Shah noted that he has seen a disparity between different segments of the lodging sector. Urban markets and hotels focused on corporate transient business have recovered very well in the cycle, according to Shah.
“That’s been the real sweet spot of the recovery,” he said. Shah added that the recovery in this sector should last another two to three years with growth rates in the mid-single-digit range.
Meanwhile, Shah commented that most of the U.S. has returned to peak occupancy levels. A handful of markets have gotten to peak levels of average daily rates (ADR), and in some cases, have exceeded them, said Shah, citing Miami as a prime example. On the other hand, Shah said, there are still a good number of markets that have stabilized occupancy, but are up to 9 percent off peak ADRs.
“Those markets still have some strong runway for growth as we move through the remainder of the cycle,” he said.
Turning to international travel, Shah observed that “it’s been a great story across the last several years.” He noted that the U.S. is expected to have an international travel compounded annual growth rate of about 4.9 percent for the next three to four years.

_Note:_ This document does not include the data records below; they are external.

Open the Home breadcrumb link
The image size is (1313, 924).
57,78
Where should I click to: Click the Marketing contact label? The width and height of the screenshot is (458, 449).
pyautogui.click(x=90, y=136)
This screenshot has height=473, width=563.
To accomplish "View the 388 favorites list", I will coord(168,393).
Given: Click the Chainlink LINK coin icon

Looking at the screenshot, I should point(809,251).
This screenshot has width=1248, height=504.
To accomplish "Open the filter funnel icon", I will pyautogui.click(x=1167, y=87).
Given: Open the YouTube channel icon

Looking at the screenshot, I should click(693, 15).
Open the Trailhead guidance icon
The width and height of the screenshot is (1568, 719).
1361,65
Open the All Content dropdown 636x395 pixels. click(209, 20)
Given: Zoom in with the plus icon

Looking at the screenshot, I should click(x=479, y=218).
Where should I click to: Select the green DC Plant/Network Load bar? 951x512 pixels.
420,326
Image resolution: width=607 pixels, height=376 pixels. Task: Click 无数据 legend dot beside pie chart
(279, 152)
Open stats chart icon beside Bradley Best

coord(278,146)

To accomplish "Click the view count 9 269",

“This is pretty attractive growth. It’s growth that sometimes is in excess of what the market growth is, so it’s something that most hoteliers have been focused on very closely,” Shah said.
Shah added that the U.S. visa waiver program will continue to translate into increased international travel. Other trends impacting growth of international travel, he observed, include the growing number of people entering the middle class.